After the intermission, the audience was greeted to (or subjected to, depending on one’s interpretation) ‘Rabbit Ears and Turtle Shells.’ In the story, Milton, a geeky young man enlists the help of his calm and collected waiter friend Brian in order to win the heart of Marie (Andrea Lopez), a young woman with a wandering eye and overprotective mother whom he knew in high school. After ordering a scotch on the rocks, Marie’s date shows up, thrusting flowers in her face. He orders a scotch, straight up, and runs to the bathroom to splash water on his face, maybe also to count the hairs that grew on his chest. He calls the waiter out for serving him “gasoline” and faints when Marie approaches him and discovers the quasi-Cyrano de Bergerac plot. The play ends with Marie repeating for the third time that the waiter was “cute.” The name of the play didn’t make sense at first, but was explained to me afterward as a rhetorical spin on the fable of the Turtle and the Hare. Why their dominating body parts were included in the title is beyond me, however.
‘Past Imperfect’ was the second non-comedy in the line-up. The plot focuses on a young woman (Tammy Salazar) plagued by her boyfriend’s relentless ability to not listen or tidy up. The boyfriend, played by Carlos Martinez, ignores her concerns with a handheld video game. After two telephone conversations and too many blackout scenes, it is revealed that boyfriend Steven cheated on girlfriend Karla with one of her friends, and Karla kissed another man at a party. In the end, after various conversations with her new beau, Karla walks out on Steven, despite his desperate pleas.

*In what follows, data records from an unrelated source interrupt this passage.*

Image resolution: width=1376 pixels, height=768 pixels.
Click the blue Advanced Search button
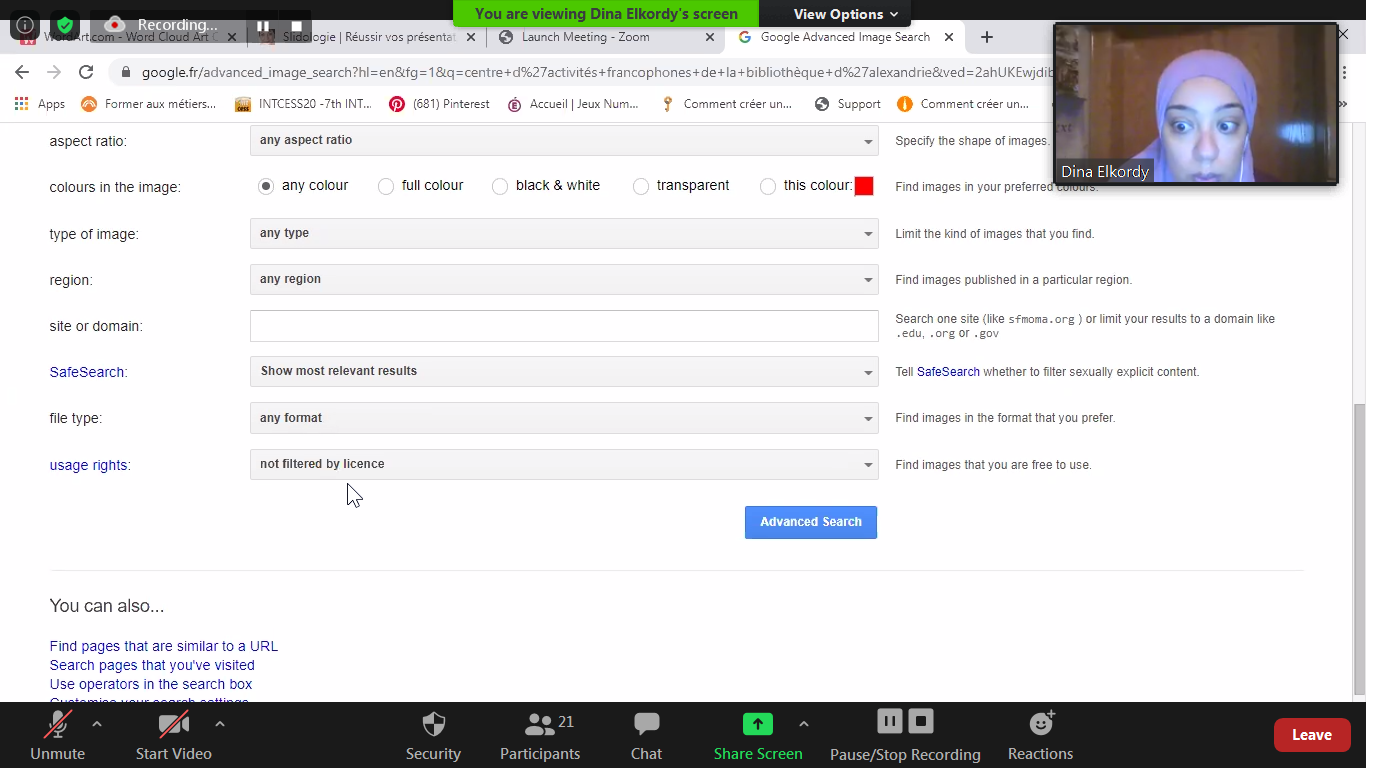tap(810, 522)
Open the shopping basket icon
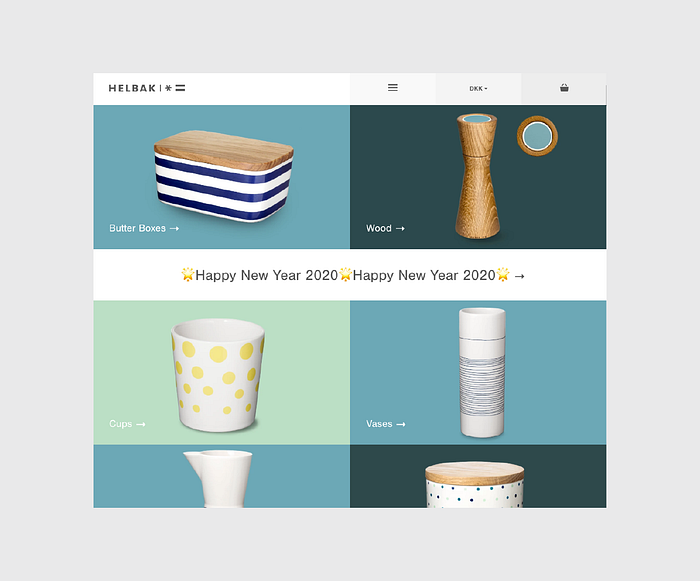Image resolution: width=700 pixels, height=581 pixels. pyautogui.click(x=564, y=88)
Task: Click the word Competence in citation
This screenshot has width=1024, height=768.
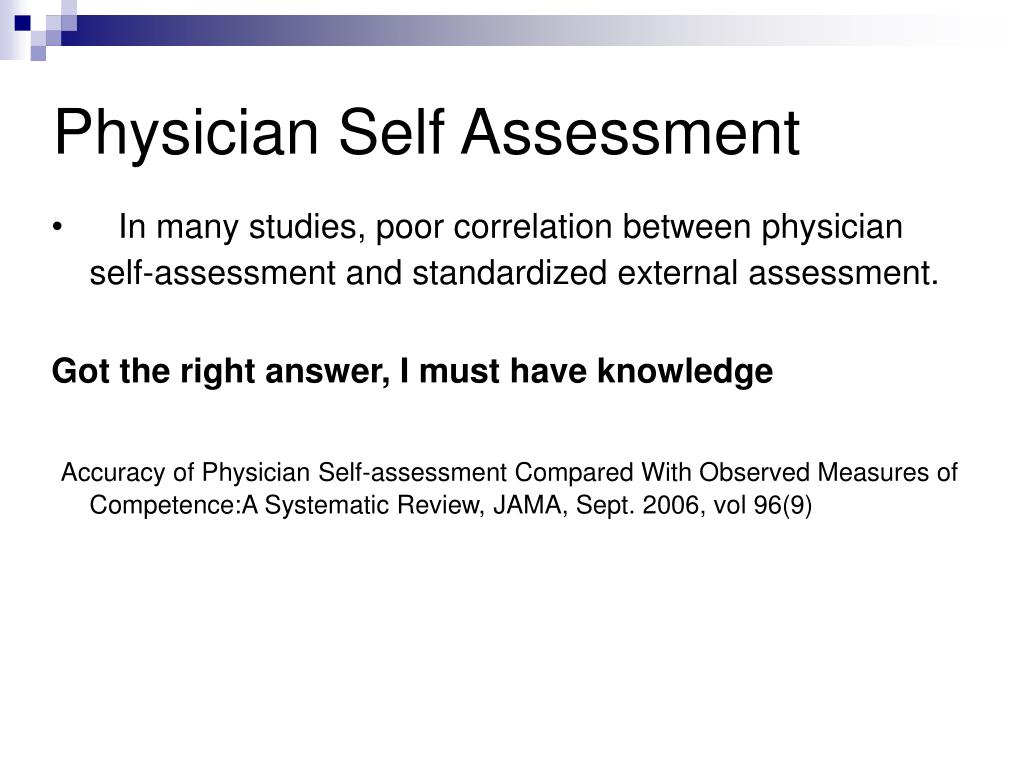Action: click(163, 505)
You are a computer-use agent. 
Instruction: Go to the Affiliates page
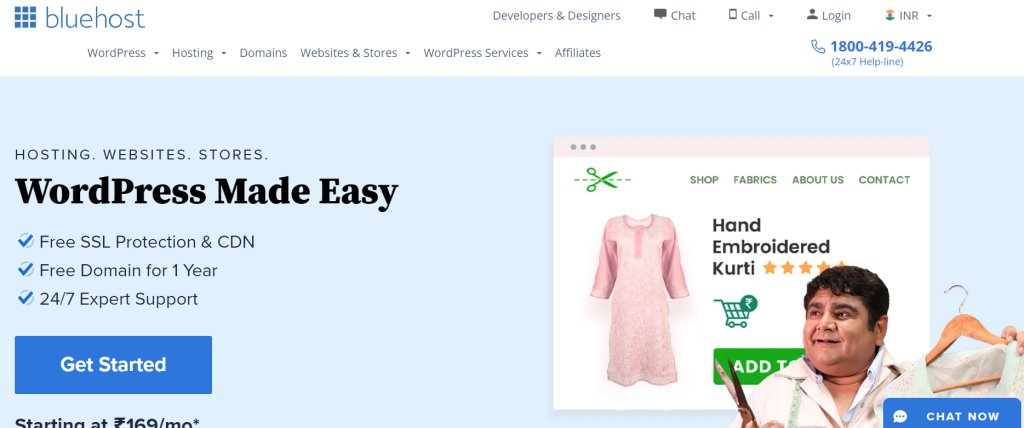click(x=578, y=53)
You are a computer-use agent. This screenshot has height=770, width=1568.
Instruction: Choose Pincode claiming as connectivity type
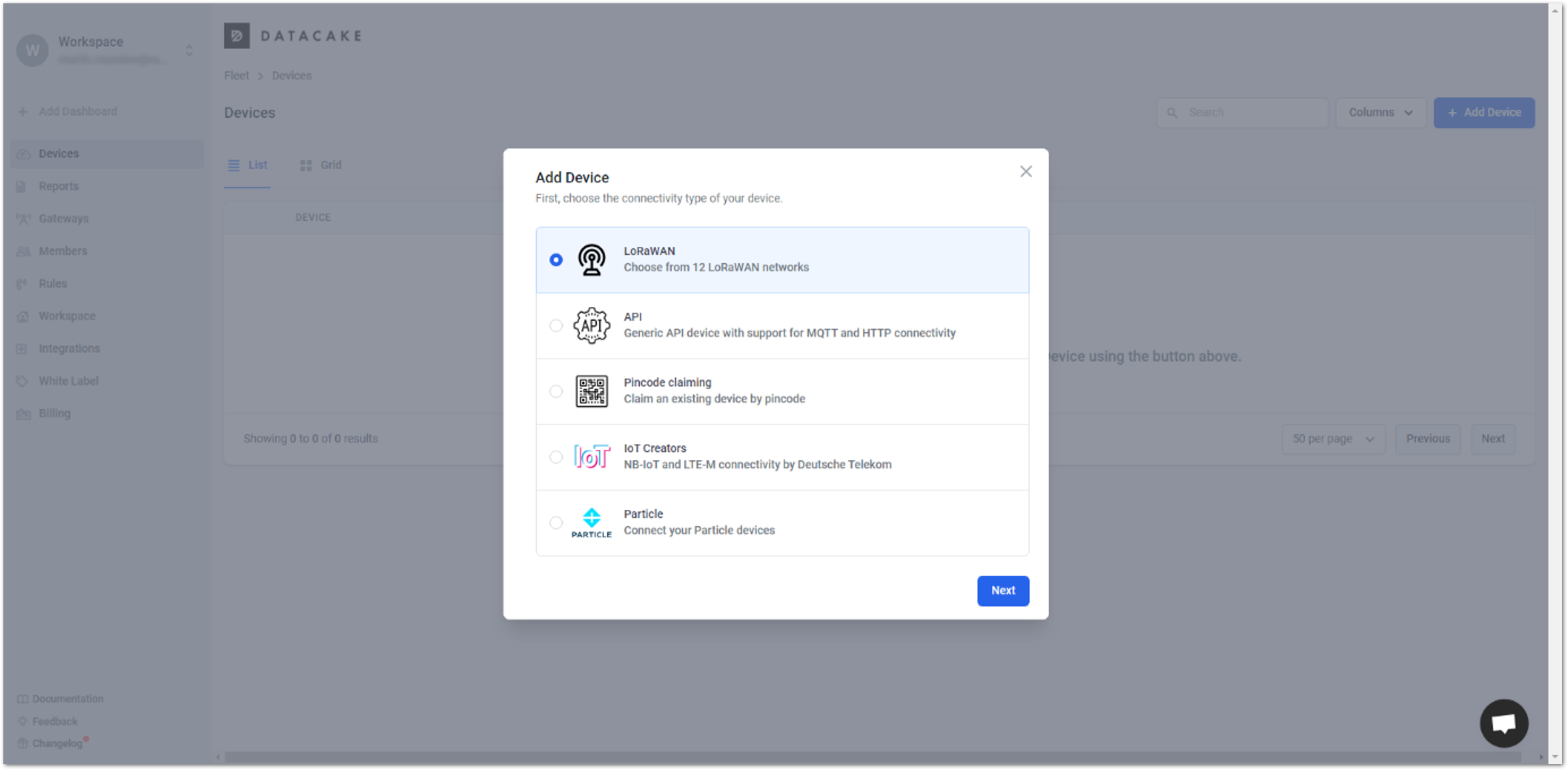tap(556, 391)
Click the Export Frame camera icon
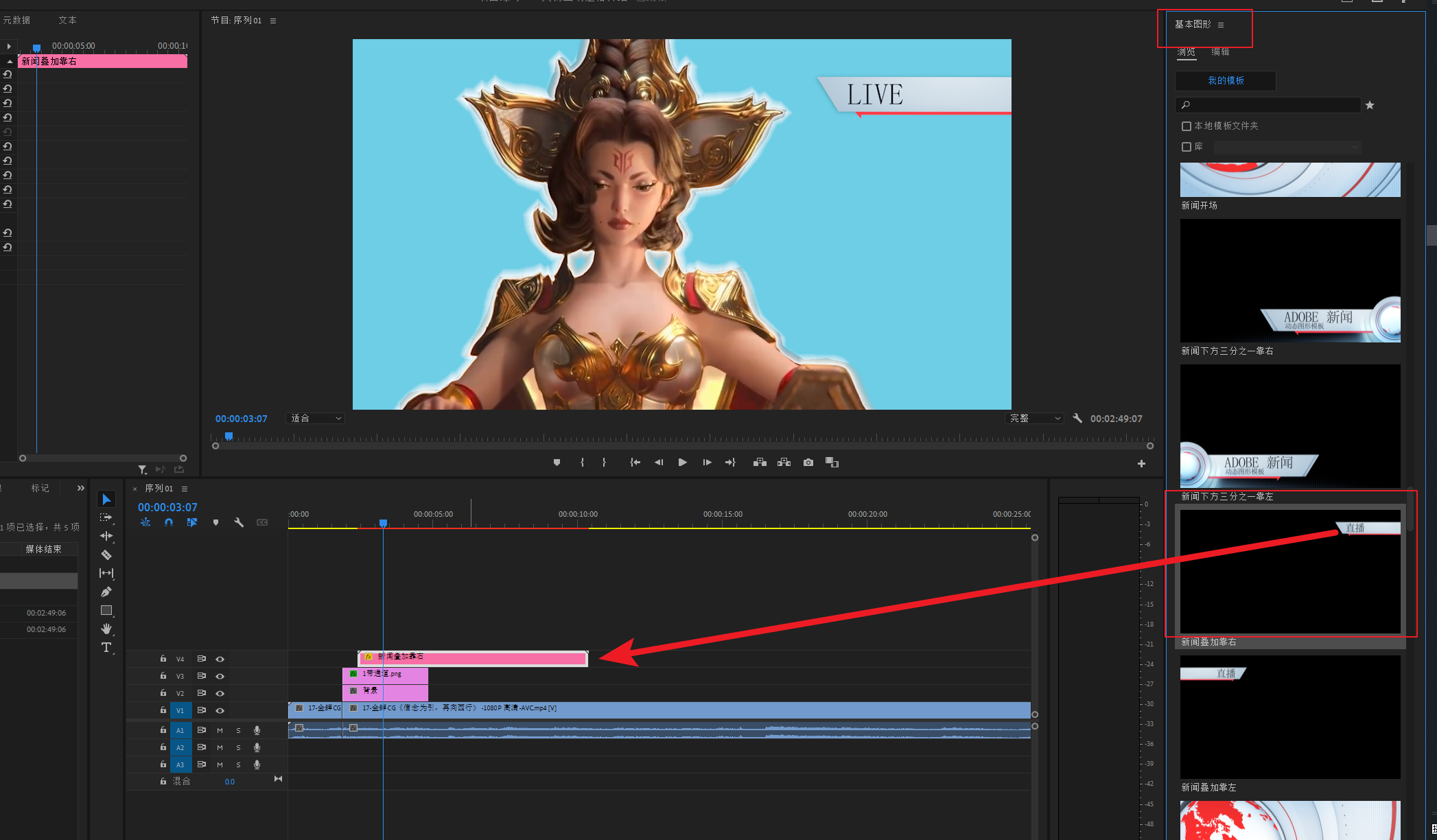Viewport: 1437px width, 840px height. pyautogui.click(x=808, y=463)
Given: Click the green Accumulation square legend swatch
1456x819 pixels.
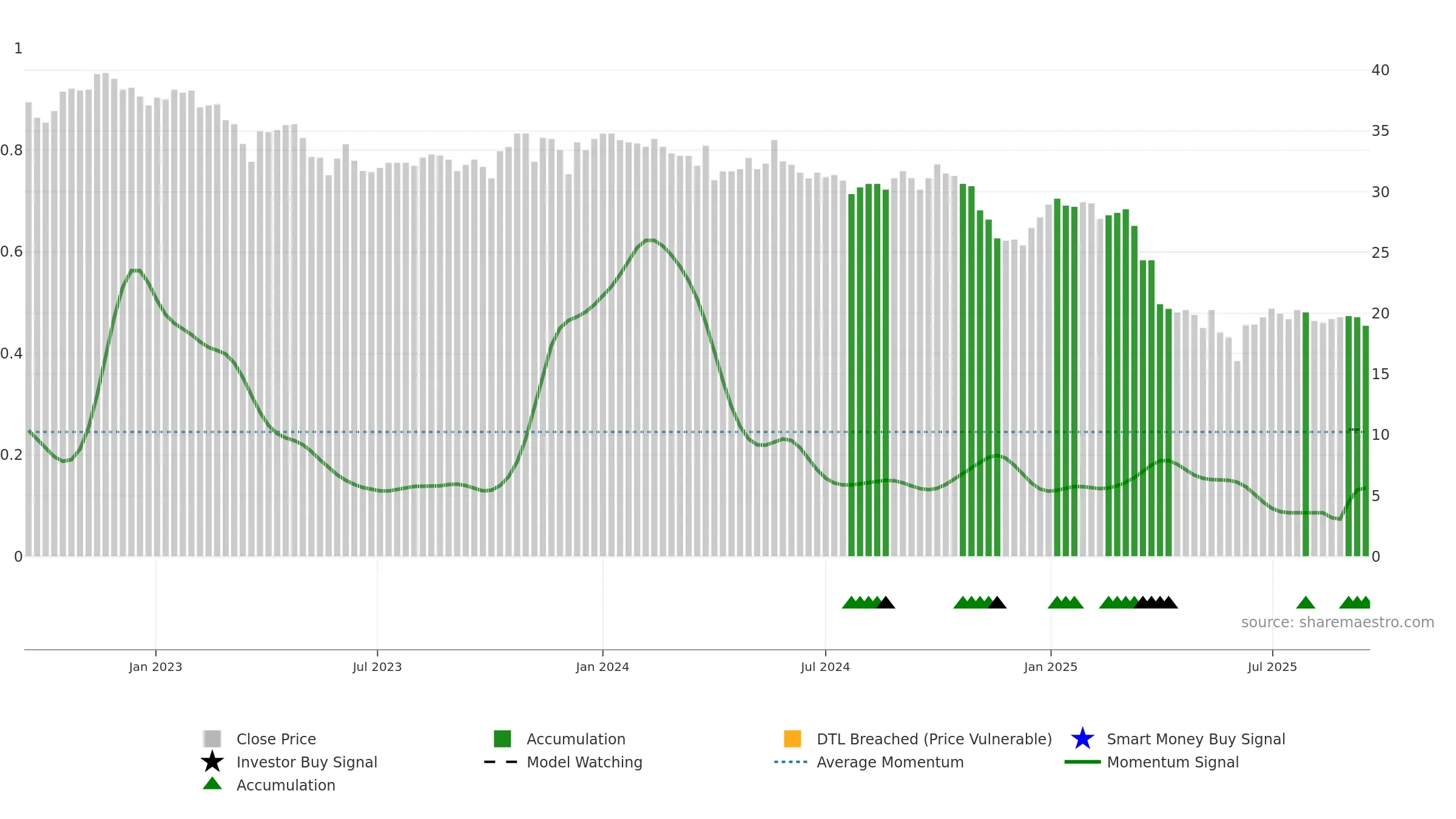Looking at the screenshot, I should coord(502,739).
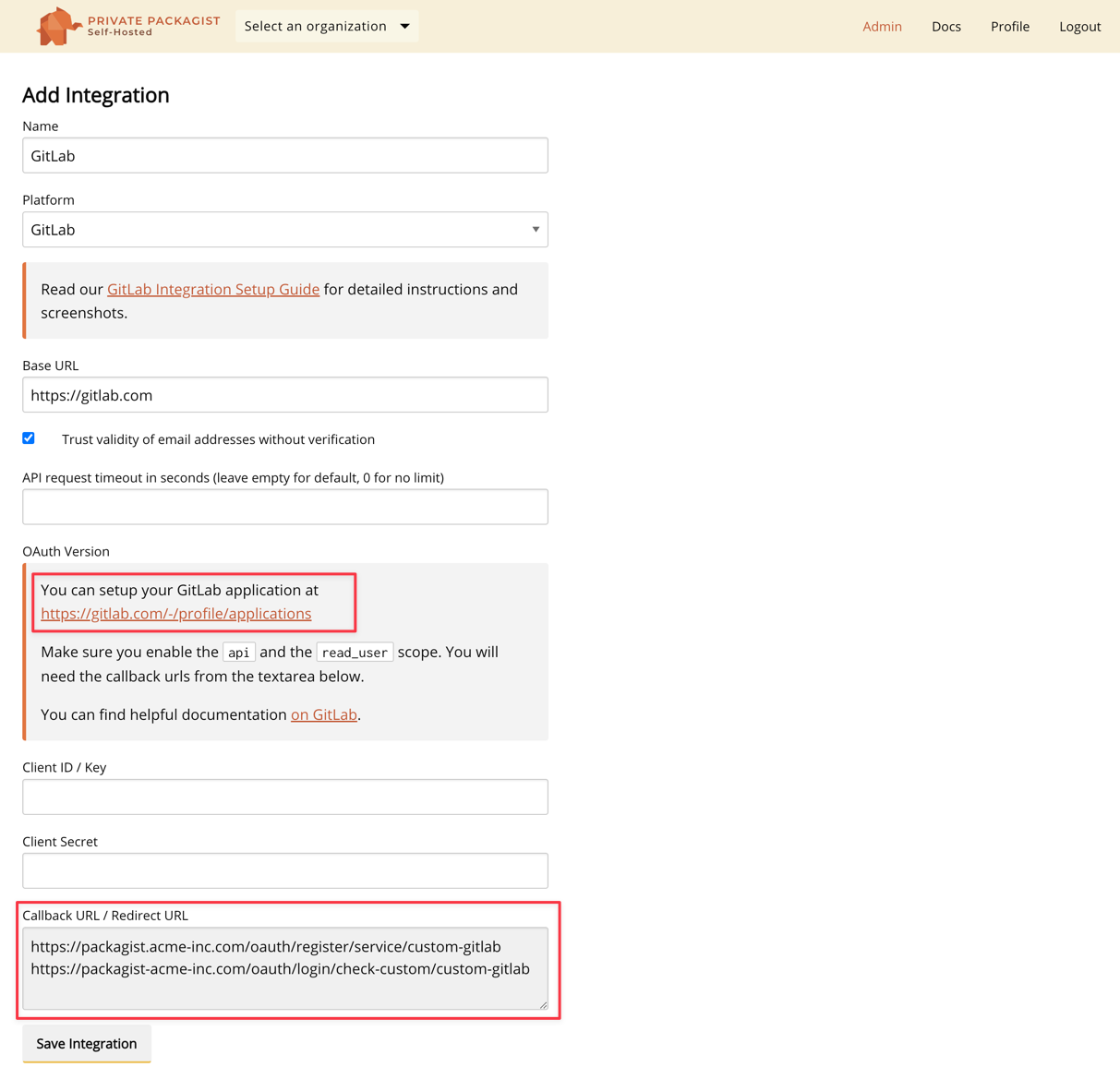The height and width of the screenshot is (1079, 1120).
Task: Click into the Base URL field
Action: 284,395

The final play was ‘The Game Show’, directed by Matthew Donovan and written by Jaromir Garcia, was one of the highlights of the production. Ian Vargas returns to the stage as a 1950s style game show host, donning a blazer and jeans combo a la Glenn Beck. Contestants included Lauren, a dim-witted aspiring model and actress who had been recently crowned ‘Miss Chili Cook-Off’ in Kansas City, (that’s in Kansas), a dowdy newlywed, Rick, who lost 20 grand in Vegas and is being egged on by his brash new wife, Tina, to “kick some ass” and make the money back, and Joseph, an apathetic teenager who spends his days watching Youtube videos and couldn’t care less about being on the show, much to the dismay of his overly excited mother Felisha Chang who at one point storms on stage to fix his cowlick. The first game in the contest was ‘Oh God, Not the Face’, in which balls were thrown at the contestants by the matchy-matchy sequined stage girls. Lauren wins the round, but is soon eliminated by Rick and Joseph, who vote her off the proverbial TV island. Two “commercial breaks” separated the rounds, both for cleaning products in order to stay true to 1950s shows like ‘The Name’s the Game’. The interrupted breaks along with the mention of Youtube were a fairly obvious yet fresh and funny anachronism. ‘The Game Show’ was overall the best written and acted of the bunch and a nice way to round-off a lackluster show.